My in-process thesis project looks at time-based practices in landscape and the specific moments of connection between the human body and the environment that produce material change.
I begin with parallel examinations of the maintenance and management patterns in two seemingly geographically and typologically distant sites: Bos Park in Amsterdam and the Lower Klamath National Wildlife Refuge straddling Oregon and California. Site visits in the summer of 2019 gave evidence for their composition as complex systems of feedback cycles between maintenance personnel, water, earth, plants, wildlife, and the public. Mapping and visualizing these systems at many different scales I aim to show how they are materialized in the landscape, particularly through machines, movement, and material exchanges at a body scale.
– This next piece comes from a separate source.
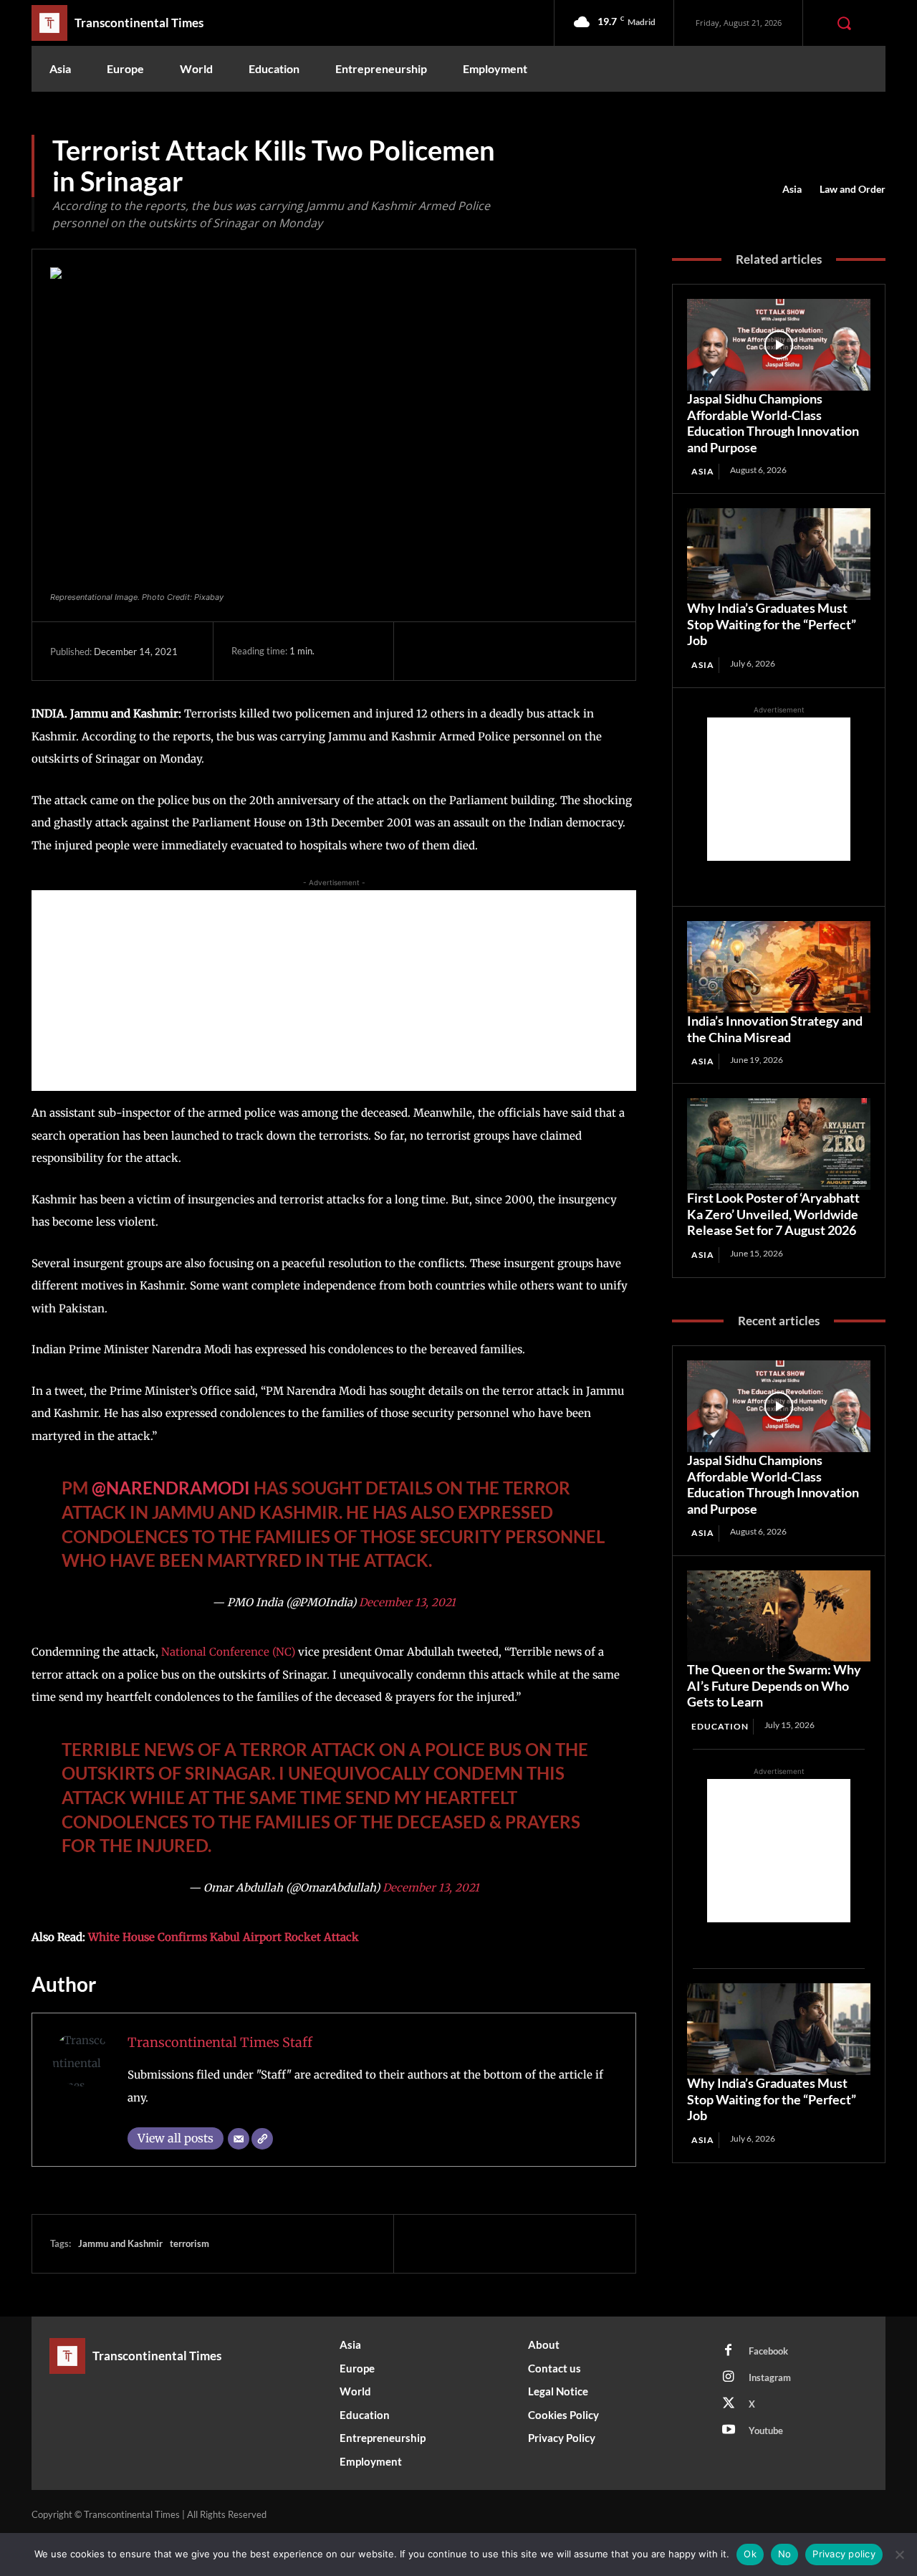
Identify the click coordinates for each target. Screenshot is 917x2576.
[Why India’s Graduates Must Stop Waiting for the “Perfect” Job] (778, 554)
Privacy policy (843, 2554)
From detailing the spatial implications of the current patterns I will adopt a historical geography lens, projecting backwards in time to show how the management system has changed, both gradually and suddenly, and how the landscape has changed with it. Both sites benefited from depression-era labor crews, and both hosted forced racialized labor camps during WWII (Bos Park held three Nazi labor camps within it and Klamath held two Japanese Internment Centers in close proximity.) How did these different bodies, tools, and processes both shape and experience the landscape?
After this first phase, I will project forward,creatively assembling suggestions for ways that design can thicken and support time-based practice in the landscape, through an ethic of relational care with attention to labor and the human body.